● **Work instructions**
Output, exactly and in full, only the lines from the one containing "Given: Open the Langue dropdown set to fr" to the last line of the data. Pictures should not appear.

───── Data supplied

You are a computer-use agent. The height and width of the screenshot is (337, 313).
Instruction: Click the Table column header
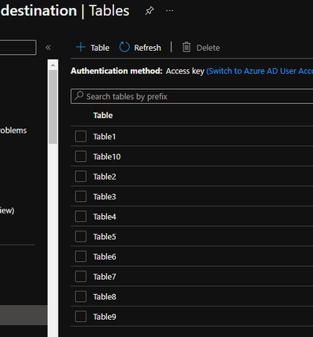(103, 115)
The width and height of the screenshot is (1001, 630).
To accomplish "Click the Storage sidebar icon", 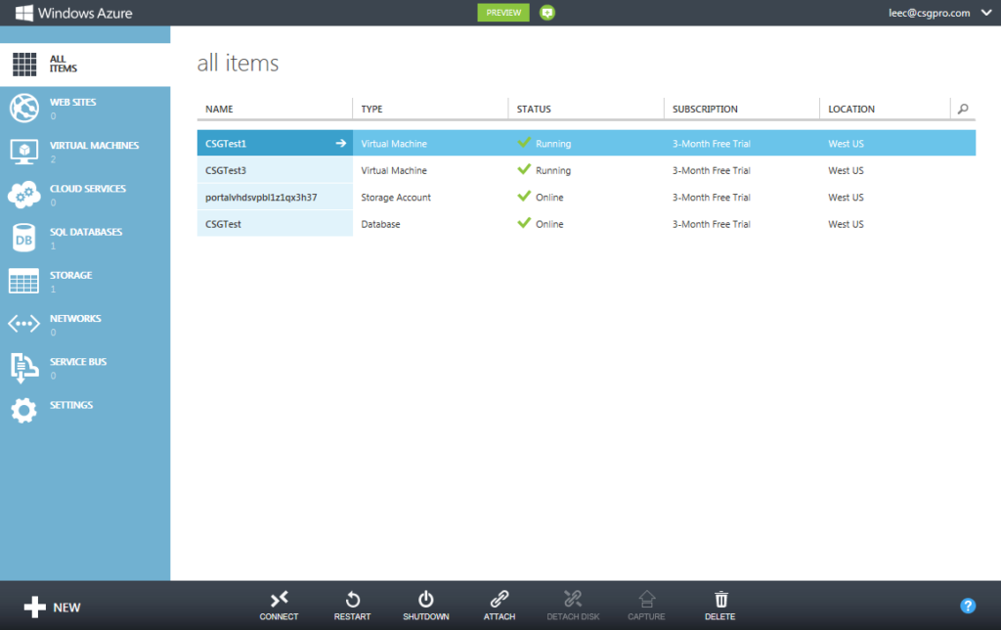I will 23,281.
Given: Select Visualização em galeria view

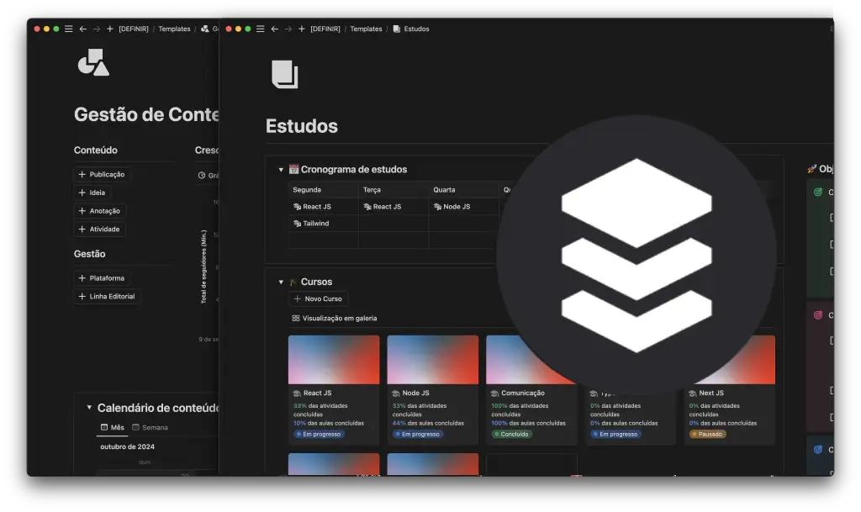Looking at the screenshot, I should tap(334, 319).
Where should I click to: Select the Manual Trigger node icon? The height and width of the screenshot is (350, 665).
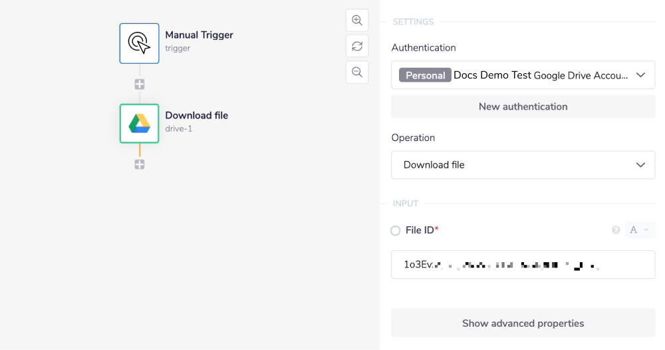click(139, 43)
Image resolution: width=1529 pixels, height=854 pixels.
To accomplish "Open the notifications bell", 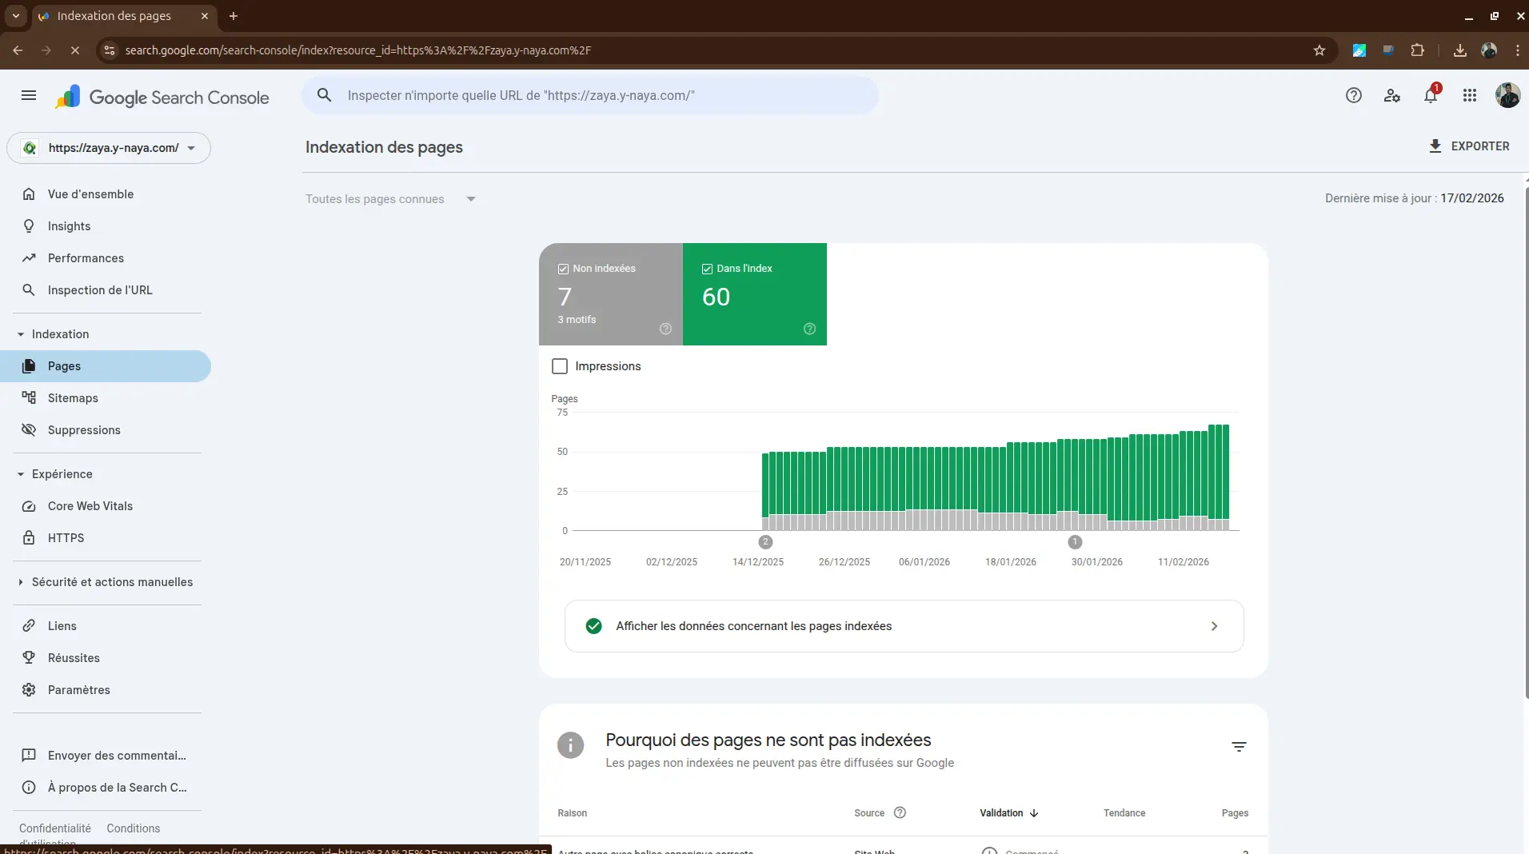I will pos(1430,96).
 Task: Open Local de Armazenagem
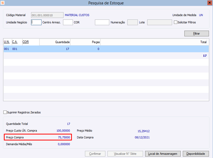(x=163, y=154)
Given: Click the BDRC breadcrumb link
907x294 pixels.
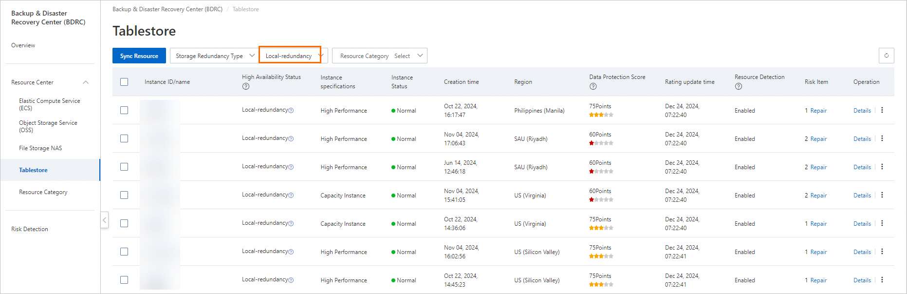Looking at the screenshot, I should click(167, 9).
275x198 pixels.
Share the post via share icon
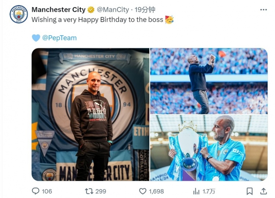(263, 191)
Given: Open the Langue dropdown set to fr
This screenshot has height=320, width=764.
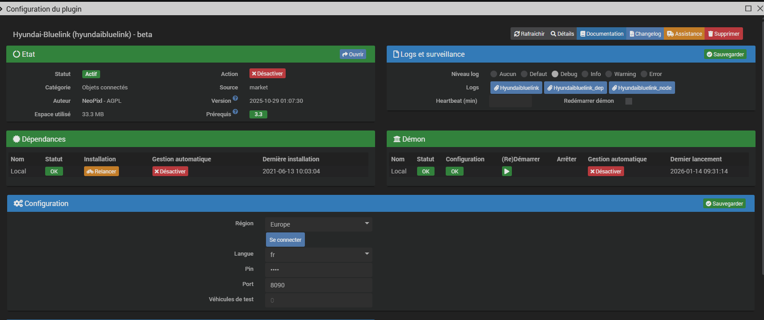Looking at the screenshot, I should [318, 255].
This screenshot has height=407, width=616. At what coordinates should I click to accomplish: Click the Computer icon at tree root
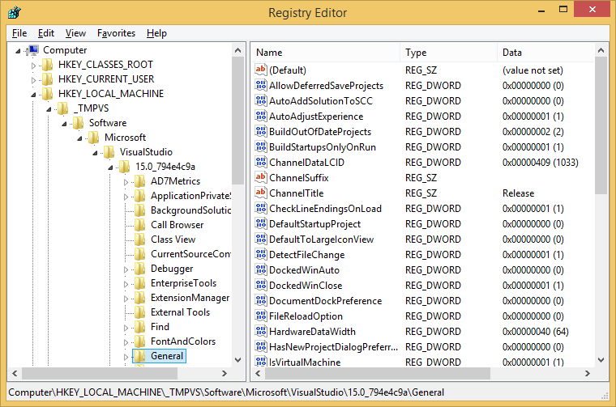coord(33,50)
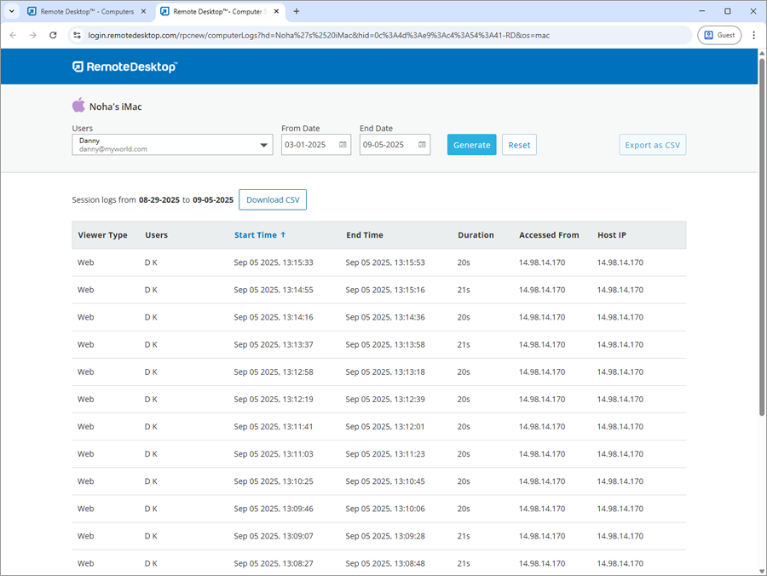Click the Reset button
767x576 pixels.
519,145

──────────

● **Answer for this exercise**
Given: Open the Langue dropdown set to fr
This screenshot has height=320, width=764.
Looking at the screenshot, I should [318, 255].
This screenshot has height=407, width=616. At what coordinates should I click to accomplish: Click the Computer icon at tree root
coord(33,50)
Click the Reset button
767x576 pixels.
519,145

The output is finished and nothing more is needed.